Have you ever been overwhelmed with too many options? How about too many GOOD options? I’m the kind of person who likes to consider as many possibilities as possible before a decision, and it doesn’t help me if the options are all favorable. I frequently get overwhelmed with such decisions. Even if it’s a relatively simple decision, give me time and I’ll make it complicated and overwhelming. I came across the work “stuckness” a few years ago and it immediately resonated with me.
One thing I’ve learned is that when I am stuck, I’m usually focusing on the wrong thing. While I’m fixated and ruminating on what appears to be the obvious decision, I’m ignoring some fear or resistance or something that stands in the way of my decision. It’s a bit like worrying about which path I’m going to take without recognizing that I am terrified about the footbridge I must cross before I get to the path.
I have to keep relearning the lesson that when I’m stuck, I need to redefine my decision. I need to identify what stands in the way of the decision me rather than what my options are. I’ve learned a lot about my own process by helping and observing others in the midst of their stuckness.
One particular young woman I worked with several years ago was juggling scholarship offers from several colleges. She was excited about her choices, but she felt completely overwhelmed with the decision. She had gathered mounds of information from each of the schools, had spent weeks worrying, praying, and fretting over her choices, and she had talked repeatedly with every person who had a stake in her decision. She admitted that there were no “bad choices” in the list of schools, but she was paralyzed.
In our counseling sessions she wanted to spend our time examining and comparing all the information, weighing pros and cons, and trying to think through every possible scenario. After a couple of sessions of doing so, I told her I did not think that was a productive use of our time. Doing so simply heightened her anxiety and made the choices seem that much more complex. Her “darkness” was not a lack of information but rather an intense fear. She was afraid of making a choice that would disappoint others. She desperately wanted to find the option that would please everyone, but no such option existed. She had a sense of which schools fit her better, but others whose opinions she valued had a variety of assumptions of what she should do. Whatever her choice, someone was going to be dissatisfied.

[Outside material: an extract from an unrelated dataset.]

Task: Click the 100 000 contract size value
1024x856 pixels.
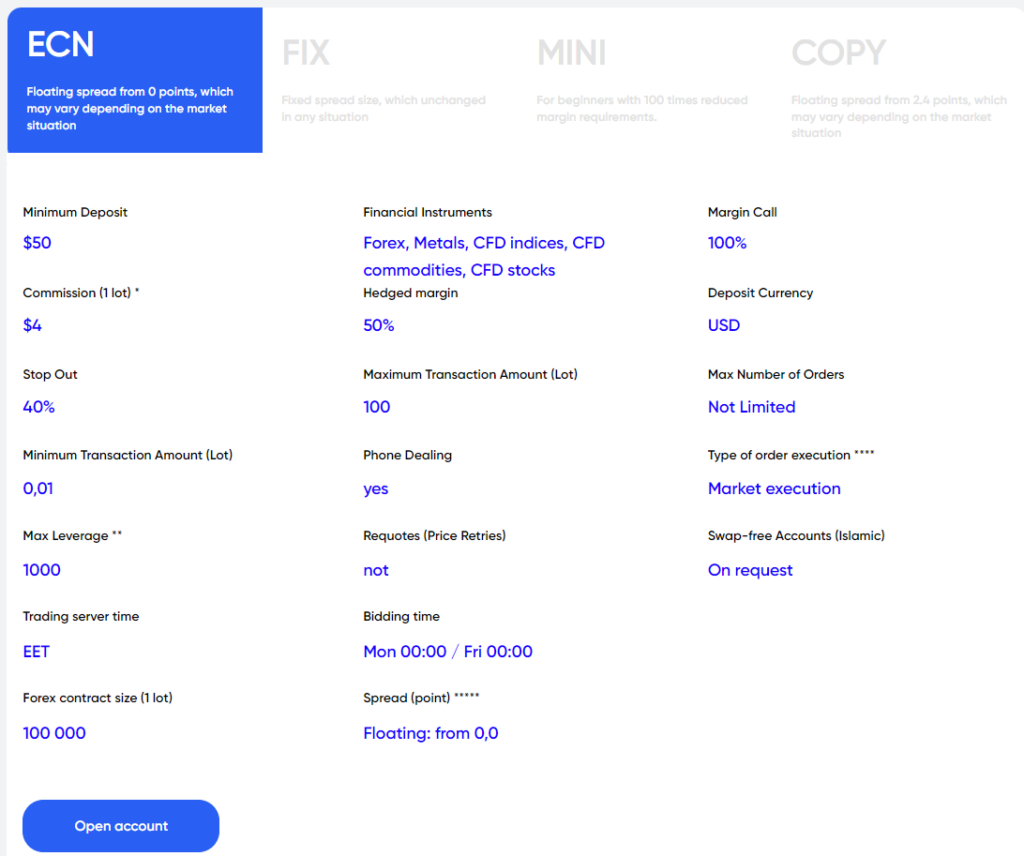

Our work together became a process of redefining her darkness from making a choice to facing her fear. Gradually she was able to say with greater clarity that there were no “bad choices” in the list, only choices that would work out in different and unpredictable ways. With that admission, she began to move.
First, she decided that she would indeed make some decision, despite her fears, within the deadlines. She acknowledged that her decision would be made with less information that she wished for, and she would have to deal with the consequences as they unfolded. She also admitted that no matter her choice, some people were bound to be disappointed. In short, she had to address her fear of taking any step at all for fear that it would be a “wrong” step. It was only in embracing the inevitable unknowns that she was able to truly use the information she had available.
The only light she had, in the midst of all the confusing information, was her intuition of which school fit her academic needs and her personality. Once she began paying attention to those parts of the process, she was able to eliminate many of the options and narrow her focus. She had to pay attention on the small amount of light she had rather than scaring herself by trying to see beyond that next step.
Postscript: She ultimately chose a mid-sized university with a strong reputation in her chosen field. It was also a suitable distance from home, and it turned out to be an academically, socially, and emotionally satisfying four-year experience for her. It wasn’t the perfect choice, but none of the others would have been either.